(Activity)
Reproduce the data below in full and to the letter, images excepted.

** Data records follows **

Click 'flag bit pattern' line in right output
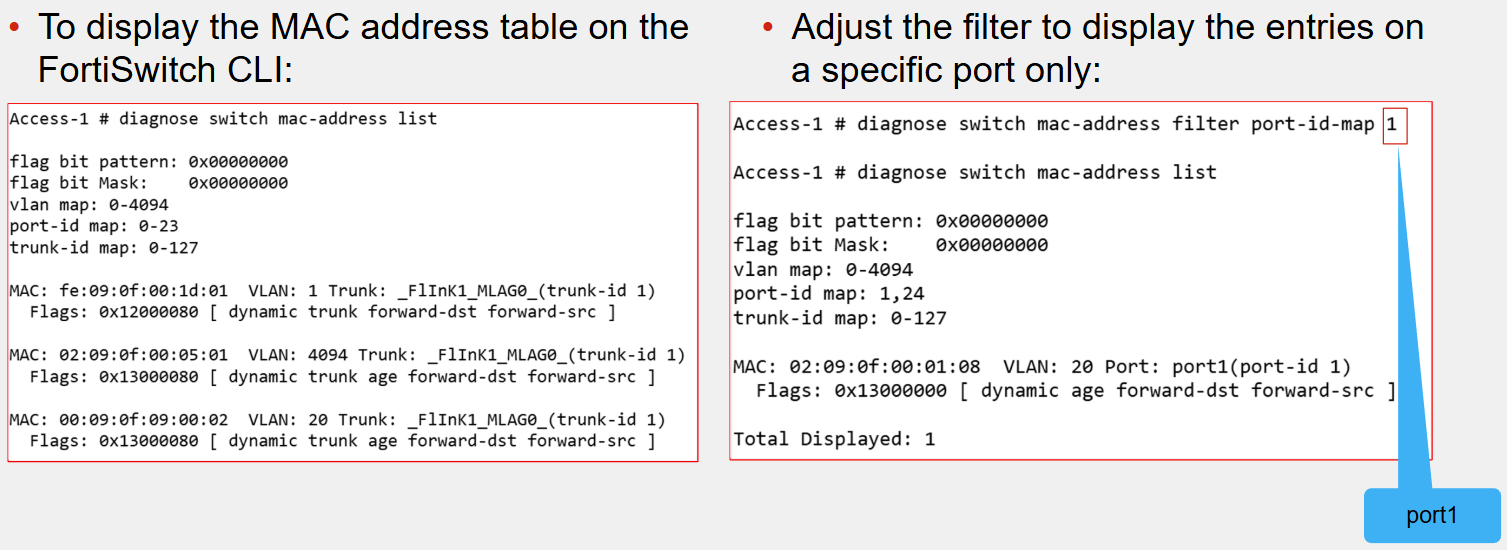This screenshot has height=550, width=1507. click(891, 221)
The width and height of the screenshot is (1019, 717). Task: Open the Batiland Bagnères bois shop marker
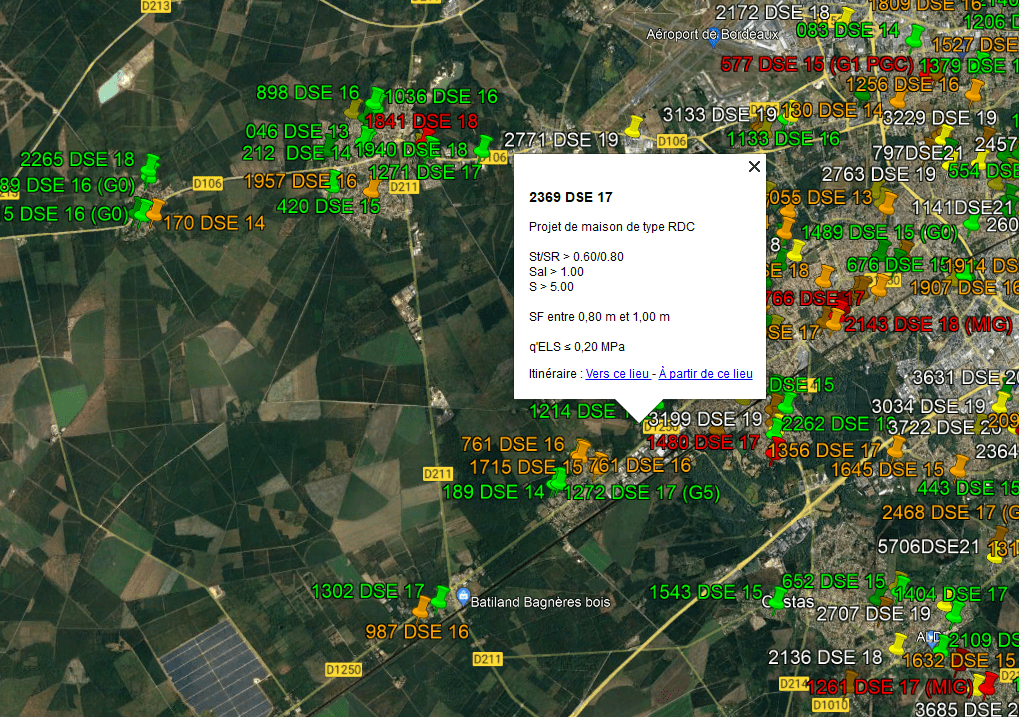coord(463,597)
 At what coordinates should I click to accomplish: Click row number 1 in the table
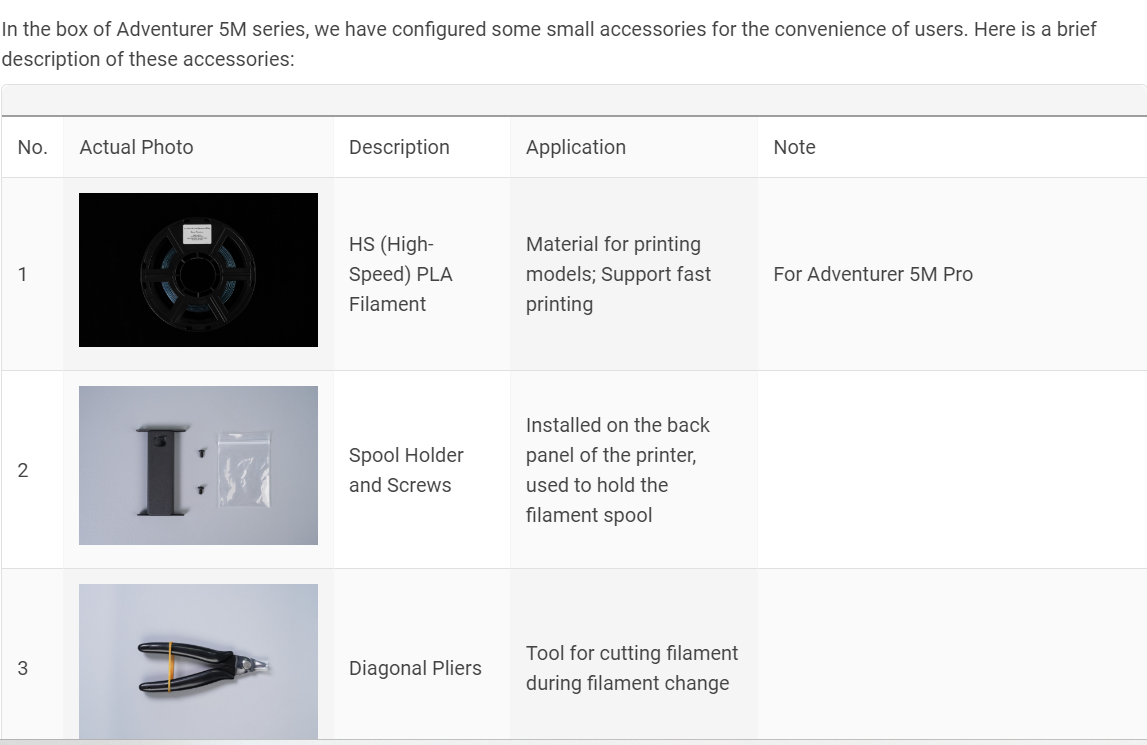click(x=23, y=274)

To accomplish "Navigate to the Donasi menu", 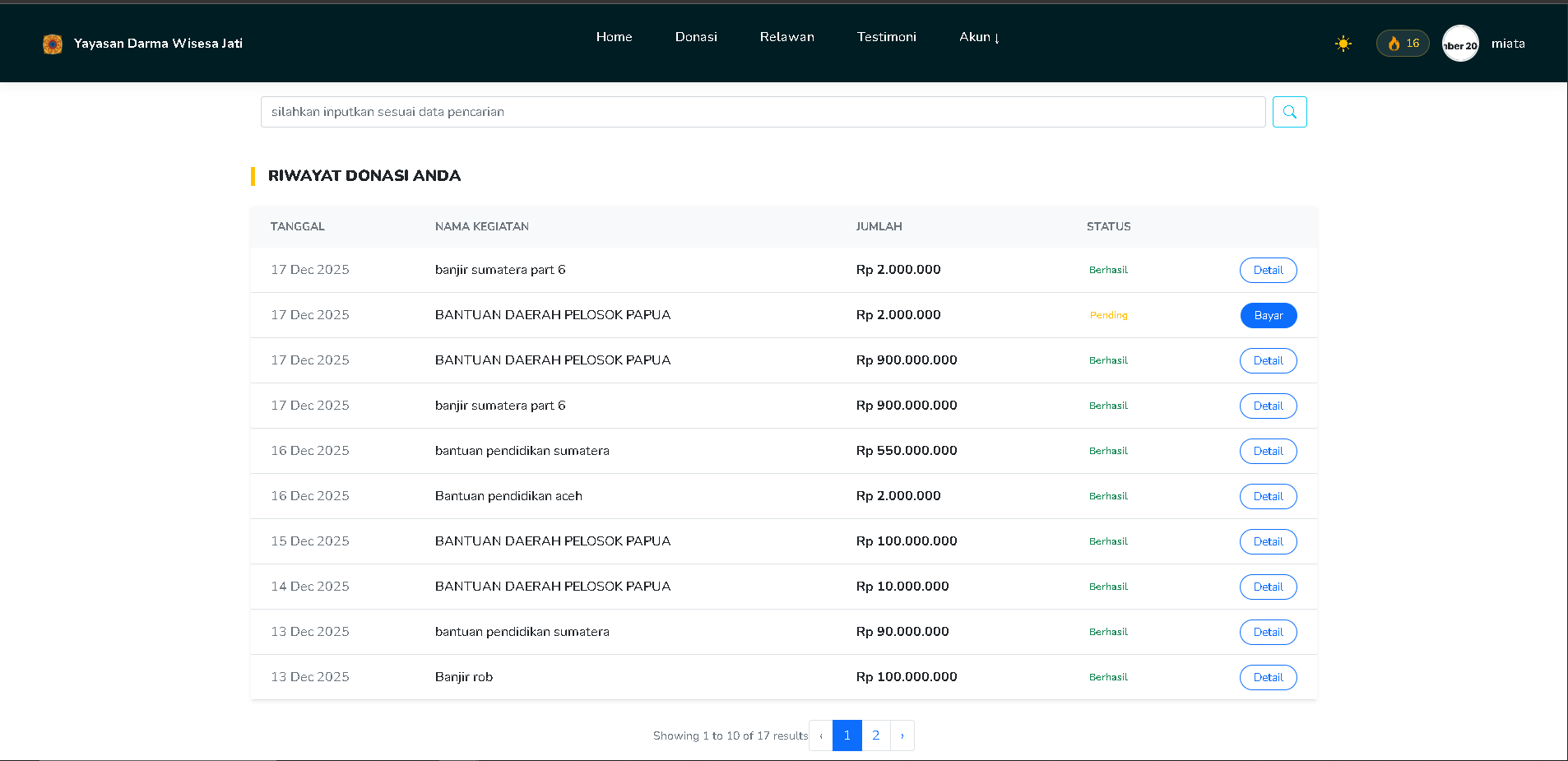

** End of Data records **

(Answer below)
Click 'flag bit pattern' line in right output
This screenshot has height=550, width=1507. click(891, 221)
The width and height of the screenshot is (1019, 717). Task: Open the Batiland Bagnères bois shop marker
coord(463,597)
 At what coordinates should I click to accomplish: Click row number 1 in the table
click(x=23, y=274)

To accomplish "Navigate to the Donasi menu", 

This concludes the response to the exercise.